ブルームバーグによると、直近の株価と今後12か月の予想収益から算出される株価収益率(PER)は31.55倍で、前回決算発表前の31倍程度から大きな変化はない。2020年以降の平均値(30.47倍)ともほぼ同じ水準といえる。アナリストが提示する目標株価の平均は500.24ドルで、現状よりは17%ほど高い水準。69人のアナリストのうち64人は買いを推奨、5人は維持を勧めている。

クラウド事業の成長率は13.31%の見通し 2四半期連続で減速か

マイクロソフトの決算で注目点となるのがクラウド事業の成長率だ。ブルームバーグのまとめでは7-9月期のクラウド事業の収入は274.89億ドルとみこまれ、前年同期比での伸び率は13.31%になる見通し。4-6月期の18.85%から大きく減速する形になりそうだ。
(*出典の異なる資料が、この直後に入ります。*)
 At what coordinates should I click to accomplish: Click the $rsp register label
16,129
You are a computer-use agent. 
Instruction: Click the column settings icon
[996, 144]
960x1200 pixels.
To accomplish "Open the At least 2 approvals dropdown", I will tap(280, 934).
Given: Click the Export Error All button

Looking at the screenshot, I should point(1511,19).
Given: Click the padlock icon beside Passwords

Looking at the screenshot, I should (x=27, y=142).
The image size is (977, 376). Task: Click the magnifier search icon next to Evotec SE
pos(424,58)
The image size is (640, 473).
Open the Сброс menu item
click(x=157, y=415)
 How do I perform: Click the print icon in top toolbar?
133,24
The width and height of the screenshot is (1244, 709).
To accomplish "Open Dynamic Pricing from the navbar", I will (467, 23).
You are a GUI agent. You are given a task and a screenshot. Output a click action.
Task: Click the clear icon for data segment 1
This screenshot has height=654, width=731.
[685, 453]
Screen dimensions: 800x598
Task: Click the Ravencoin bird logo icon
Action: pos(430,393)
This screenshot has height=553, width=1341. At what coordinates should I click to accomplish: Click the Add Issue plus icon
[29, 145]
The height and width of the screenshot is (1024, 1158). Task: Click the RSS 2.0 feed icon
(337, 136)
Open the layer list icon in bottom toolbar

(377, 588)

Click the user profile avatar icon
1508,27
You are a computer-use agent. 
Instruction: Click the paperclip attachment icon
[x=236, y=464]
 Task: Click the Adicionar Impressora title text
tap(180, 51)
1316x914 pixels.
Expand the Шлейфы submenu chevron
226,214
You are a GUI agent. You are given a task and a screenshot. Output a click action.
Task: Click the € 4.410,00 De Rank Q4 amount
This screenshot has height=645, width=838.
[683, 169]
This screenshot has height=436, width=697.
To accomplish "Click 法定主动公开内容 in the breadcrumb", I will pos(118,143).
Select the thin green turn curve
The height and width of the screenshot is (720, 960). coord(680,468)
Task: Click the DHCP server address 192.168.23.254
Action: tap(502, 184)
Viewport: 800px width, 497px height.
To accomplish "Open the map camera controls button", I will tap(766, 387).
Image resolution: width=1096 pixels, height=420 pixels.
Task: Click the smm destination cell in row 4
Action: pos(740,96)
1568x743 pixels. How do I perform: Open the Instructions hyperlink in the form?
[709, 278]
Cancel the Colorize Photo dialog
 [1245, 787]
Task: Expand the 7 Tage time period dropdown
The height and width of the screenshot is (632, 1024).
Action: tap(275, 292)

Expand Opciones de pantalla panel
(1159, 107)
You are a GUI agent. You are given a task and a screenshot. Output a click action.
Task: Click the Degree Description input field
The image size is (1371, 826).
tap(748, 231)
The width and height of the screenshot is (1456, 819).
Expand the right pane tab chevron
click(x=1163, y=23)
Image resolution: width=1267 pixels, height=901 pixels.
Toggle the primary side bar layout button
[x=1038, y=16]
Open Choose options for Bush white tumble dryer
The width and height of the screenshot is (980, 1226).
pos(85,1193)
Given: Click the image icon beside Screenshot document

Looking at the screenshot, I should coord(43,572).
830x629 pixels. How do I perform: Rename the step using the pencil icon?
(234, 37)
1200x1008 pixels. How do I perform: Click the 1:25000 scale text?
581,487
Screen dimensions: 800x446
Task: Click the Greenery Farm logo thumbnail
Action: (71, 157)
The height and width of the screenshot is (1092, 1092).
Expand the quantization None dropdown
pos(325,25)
クラウド事業は1-3月期は20.95%の伸び率だったことを考えれば、2四半期連続で成長が鈍化することになる。マイクロソフトはAIサービスへの需要が供給能力を上回っていると説明してきたが、こうした状況は成長の阻害要因といえる。

マイクロソフトのクラウド事業の収入と前年同月比伸び率の推移のグラフ

設備投資による利益圧迫が問題視されれば株価下落の要因に

こうした中、マイクロソフトは設備投資を積み重ね、クラウド事業の強化を進めている。結果として4-6月期の設備投資額は、総収入の29.4%にあたる190億ドルまで上昇した。2024年6月通期の設備投資額は総収入の22.7%にあたる557億ドルに達しているが、2025年6月期はさらに上積みされる見通しだという。今回の7-9月期決算発表では、こうした積極的な投資が利益を圧迫しているかどうかも焦点となる。

マイクロソフトの総収入と設備投資の推移のグラフ

マイクロソフトはAIブームの火付け役であるOpenAI(オープンAI)の大株主としてAIサービスの展開を進めてきた。しかしライバルのアマゾン・コム(AMZN)やアルファベット(GOOGL)に対する優位性が失われているとの指摘もある。マイクロソフトなどはAI関連投資を長期的な成長を見据えた布石と位置付けているものの、利益を犠牲にしていると判断されれば、株価の今後の見通しが暗くなる可能性がある。